Dataset entries:

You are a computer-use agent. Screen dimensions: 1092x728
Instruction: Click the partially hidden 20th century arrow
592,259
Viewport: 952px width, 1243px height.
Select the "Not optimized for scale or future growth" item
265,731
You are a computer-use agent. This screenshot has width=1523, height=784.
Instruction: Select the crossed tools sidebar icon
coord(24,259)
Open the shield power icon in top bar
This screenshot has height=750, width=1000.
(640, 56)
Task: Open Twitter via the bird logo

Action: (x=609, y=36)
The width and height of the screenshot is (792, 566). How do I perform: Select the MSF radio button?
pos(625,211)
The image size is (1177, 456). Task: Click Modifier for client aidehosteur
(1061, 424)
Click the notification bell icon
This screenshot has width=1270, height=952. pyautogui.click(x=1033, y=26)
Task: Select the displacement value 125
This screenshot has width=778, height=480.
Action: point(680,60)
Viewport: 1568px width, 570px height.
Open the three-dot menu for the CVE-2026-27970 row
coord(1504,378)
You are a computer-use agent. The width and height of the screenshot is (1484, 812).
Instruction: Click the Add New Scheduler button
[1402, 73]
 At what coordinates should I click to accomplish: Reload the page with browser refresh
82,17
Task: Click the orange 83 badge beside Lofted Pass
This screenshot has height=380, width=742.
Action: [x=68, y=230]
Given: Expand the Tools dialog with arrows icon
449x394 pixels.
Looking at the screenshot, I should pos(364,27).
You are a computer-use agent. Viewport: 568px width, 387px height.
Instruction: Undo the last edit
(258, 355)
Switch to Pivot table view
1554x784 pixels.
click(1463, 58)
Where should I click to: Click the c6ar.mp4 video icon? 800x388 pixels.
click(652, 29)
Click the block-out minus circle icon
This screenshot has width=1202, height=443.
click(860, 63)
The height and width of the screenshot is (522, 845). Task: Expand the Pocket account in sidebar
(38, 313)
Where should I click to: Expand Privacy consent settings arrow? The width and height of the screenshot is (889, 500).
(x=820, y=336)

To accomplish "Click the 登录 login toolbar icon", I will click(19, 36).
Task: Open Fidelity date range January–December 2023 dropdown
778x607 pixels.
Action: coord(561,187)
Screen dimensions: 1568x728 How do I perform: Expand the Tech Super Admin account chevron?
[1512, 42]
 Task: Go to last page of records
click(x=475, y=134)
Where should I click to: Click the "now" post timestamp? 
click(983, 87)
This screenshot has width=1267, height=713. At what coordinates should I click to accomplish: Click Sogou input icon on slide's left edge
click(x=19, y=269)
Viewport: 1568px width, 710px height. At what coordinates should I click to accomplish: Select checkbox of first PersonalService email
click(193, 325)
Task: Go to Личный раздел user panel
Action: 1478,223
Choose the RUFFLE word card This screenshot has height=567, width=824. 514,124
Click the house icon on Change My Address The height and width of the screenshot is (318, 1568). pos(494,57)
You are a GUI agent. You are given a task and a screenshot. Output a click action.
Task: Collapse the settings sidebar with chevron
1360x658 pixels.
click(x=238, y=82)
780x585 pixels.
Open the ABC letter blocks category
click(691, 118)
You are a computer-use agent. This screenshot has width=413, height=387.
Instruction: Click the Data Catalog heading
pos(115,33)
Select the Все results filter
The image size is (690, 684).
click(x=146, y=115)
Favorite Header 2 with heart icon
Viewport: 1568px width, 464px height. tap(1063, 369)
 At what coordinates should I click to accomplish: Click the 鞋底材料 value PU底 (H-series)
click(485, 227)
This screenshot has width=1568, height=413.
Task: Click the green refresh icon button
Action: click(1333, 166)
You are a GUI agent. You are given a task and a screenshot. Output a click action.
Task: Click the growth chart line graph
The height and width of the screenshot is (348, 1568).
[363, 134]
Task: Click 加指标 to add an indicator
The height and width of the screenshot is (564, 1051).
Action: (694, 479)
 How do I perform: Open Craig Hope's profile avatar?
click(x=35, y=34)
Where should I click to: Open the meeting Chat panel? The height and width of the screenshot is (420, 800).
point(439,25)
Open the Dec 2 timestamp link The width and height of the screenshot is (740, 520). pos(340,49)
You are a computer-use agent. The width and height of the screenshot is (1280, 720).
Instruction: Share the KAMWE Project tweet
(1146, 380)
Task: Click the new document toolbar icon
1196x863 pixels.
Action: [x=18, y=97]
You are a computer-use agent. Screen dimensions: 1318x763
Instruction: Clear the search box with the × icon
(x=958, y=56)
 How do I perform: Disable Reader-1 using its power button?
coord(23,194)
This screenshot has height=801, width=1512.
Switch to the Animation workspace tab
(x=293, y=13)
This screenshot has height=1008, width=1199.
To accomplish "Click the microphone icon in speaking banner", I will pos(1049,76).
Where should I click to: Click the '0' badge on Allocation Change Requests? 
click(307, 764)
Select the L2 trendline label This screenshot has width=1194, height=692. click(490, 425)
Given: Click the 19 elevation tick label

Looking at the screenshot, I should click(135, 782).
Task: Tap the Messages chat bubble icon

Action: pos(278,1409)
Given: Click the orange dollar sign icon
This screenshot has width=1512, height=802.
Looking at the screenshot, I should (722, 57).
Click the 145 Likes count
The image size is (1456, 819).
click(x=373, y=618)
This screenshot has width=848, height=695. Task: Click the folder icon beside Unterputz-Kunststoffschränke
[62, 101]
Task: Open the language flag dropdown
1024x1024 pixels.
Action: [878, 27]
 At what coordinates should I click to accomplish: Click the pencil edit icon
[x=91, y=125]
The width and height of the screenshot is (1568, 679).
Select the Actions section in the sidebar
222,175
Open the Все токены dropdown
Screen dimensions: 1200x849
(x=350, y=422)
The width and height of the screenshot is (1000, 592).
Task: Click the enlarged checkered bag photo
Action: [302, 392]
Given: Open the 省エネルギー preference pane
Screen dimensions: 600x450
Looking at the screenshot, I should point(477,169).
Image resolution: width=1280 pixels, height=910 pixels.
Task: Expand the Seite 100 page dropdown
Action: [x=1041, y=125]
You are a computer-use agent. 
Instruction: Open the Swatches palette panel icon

## ABOUT THIS TASK
Would you retype all of the data exactly as shown?

## PROBLEM SOLUTION
You are a computer-use agent. Screen dimensions: 1092x728
Instruction: Click the partially hidden 20th century arrow
592,259
Viewport: 952px width, 1243px height.
Select the "Not optimized for scale or future growth" item
265,731
You are a computer-use agent. This screenshot has width=1523, height=784.
Instruction: Select the crossed tools sidebar icon
coord(24,259)
Open the shield power icon in top bar
This screenshot has height=750, width=1000.
(640, 56)
Task: Open Twitter via the bird logo

Action: (x=609, y=36)
The width and height of the screenshot is (792, 566). How do I perform: Select the MSF radio button?
pos(625,211)
The image size is (1177, 456). Task: Click Modifier for client aidehosteur
(1061, 424)
Click the notification bell icon
This screenshot has width=1270, height=952. pyautogui.click(x=1033, y=26)
Task: Select the displacement value 125
This screenshot has width=778, height=480.
Action: point(680,60)
Viewport: 1568px width, 570px height.
Open the three-dot menu for the CVE-2026-27970 row
coord(1504,378)
You are a computer-use agent. The width and height of the screenshot is (1484, 812).
Instruction: Click the Add New Scheduler button
[1402, 73]
 At what coordinates should I click to accomplish: Reload the page with browser refresh
82,17
Task: Click the orange 83 badge beside Lofted Pass
This screenshot has height=380, width=742.
Action: [x=68, y=230]
Given: Expand the Tools dialog with arrows icon
449x394 pixels.
Looking at the screenshot, I should pos(364,27).
You are a computer-use agent. Viewport: 568px width, 387px height.
Instruction: Undo the last edit
(258, 355)
Switch to Pivot table view
1554x784 pixels.
click(1463, 58)
Where should I click to: Click the c6ar.mp4 video icon? 800x388 pixels.
click(652, 29)
Click the block-out minus circle icon
This screenshot has width=1202, height=443.
click(860, 63)
The height and width of the screenshot is (522, 845). Task: Expand the Pocket account in sidebar
(38, 313)
Where should I click to: Expand Privacy consent settings arrow? The width and height of the screenshot is (889, 500).
(x=820, y=336)

To accomplish "Click the 登录 login toolbar icon", I will click(19, 36).
Task: Open Fidelity date range January–December 2023 dropdown
778x607 pixels.
Action: coord(561,187)
Screen dimensions: 1568x728 How do I perform: Expand the Tech Super Admin account chevron?
[1512, 42]
 Task: Go to last page of records
click(x=475, y=134)
Where should I click to: Click the "now" post timestamp? 
click(983, 87)
This screenshot has width=1267, height=713. At what coordinates should I click to accomplish: Click Sogou input icon on slide's left edge
click(x=19, y=269)
Viewport: 1568px width, 710px height. At what coordinates should I click to accomplish: Select checkbox of first PersonalService email
click(193, 325)
Task: Go to Личный раздел user panel
Action: 1478,223
Choose the RUFFLE word card This screenshot has height=567, width=824. 514,124
Click the house icon on Change My Address The height and width of the screenshot is (318, 1568). pos(494,57)
You are a GUI agent. You are given a task and a screenshot. Output a click action.
Task: Collapse the settings sidebar with chevron
1360x658 pixels.
click(x=238, y=82)
780x585 pixels.
Open the ABC letter blocks category
click(691, 118)
You are a computer-use agent. This screenshot has width=413, height=387.
Instruction: Click the Data Catalog heading
pos(115,33)
Select the Все results filter
The image size is (690, 684).
click(x=146, y=115)
Favorite Header 2 with heart icon
Viewport: 1568px width, 464px height. tap(1063, 369)
 At what coordinates should I click to accomplish: Click the 鞋底材料 value PU底 (H-series)
click(485, 227)
This screenshot has width=1568, height=413.
Task: Click the green refresh icon button
Action: click(1333, 166)
You are a GUI agent. You are given a task and a screenshot. Output a click action.
Task: Click the growth chart line graph
The height and width of the screenshot is (348, 1568).
[363, 134]
Task: Click 加指标 to add an indicator
The height and width of the screenshot is (564, 1051).
Action: (694, 479)
 How do I perform: Open Craig Hope's profile avatar?
click(x=35, y=34)
Where should I click to: Open the meeting Chat panel? The height and width of the screenshot is (420, 800).
point(439,25)
Open the Dec 2 timestamp link The width and height of the screenshot is (740, 520). pos(340,49)
You are a computer-use agent. The width and height of the screenshot is (1280, 720).
Instruction: Share the KAMWE Project tweet
(1146, 380)
Task: Click the new document toolbar icon
1196x863 pixels.
Action: [x=18, y=97]
You are a computer-use agent. Screen dimensions: 1318x763
Instruction: Clear the search box with the × icon
(x=958, y=56)
 How do I perform: Disable Reader-1 using its power button?
coord(23,194)
This screenshot has height=801, width=1512.
Switch to the Animation workspace tab
(x=293, y=13)
This screenshot has height=1008, width=1199.
To accomplish "Click the microphone icon in speaking banner", I will pos(1049,76).
Where should I click to: Click the '0' badge on Allocation Change Requests? 
click(307, 764)
Select the L2 trendline label This screenshot has width=1194, height=692. click(490, 425)
Given: Click the 19 elevation tick label

Looking at the screenshot, I should click(135, 782).
Task: Tap the Messages chat bubble icon

Action: pos(278,1409)
Given: Click the orange dollar sign icon
This screenshot has width=1512, height=802.
Looking at the screenshot, I should (722, 57).
Click the 145 Likes count
The image size is (1456, 819).
click(x=373, y=618)
This screenshot has width=848, height=695. Task: Click the folder icon beside Unterputz-Kunststoffschränke
[62, 101]
Task: Open the language flag dropdown
1024x1024 pixels.
Action: [878, 27]
 At what coordinates should I click to accomplish: Click the pencil edit icon
[x=91, y=125]
The width and height of the screenshot is (1568, 679).
Select the Actions section in the sidebar
222,175
Open the Все токены dropdown
Screen dimensions: 1200x849
(x=350, y=422)
The width and height of the screenshot is (1000, 592).
Task: Click the enlarged checkered bag photo
Action: [302, 392]
Given: Open the 省エネルギー preference pane
Screen dimensions: 600x450
Looking at the screenshot, I should point(477,169).
Image resolution: width=1280 pixels, height=910 pixels.
Task: Expand the Seite 100 page dropdown
Action: [x=1041, y=125]
You are a computer-use agent. 
Instruction: Open the Swatches palette panel icon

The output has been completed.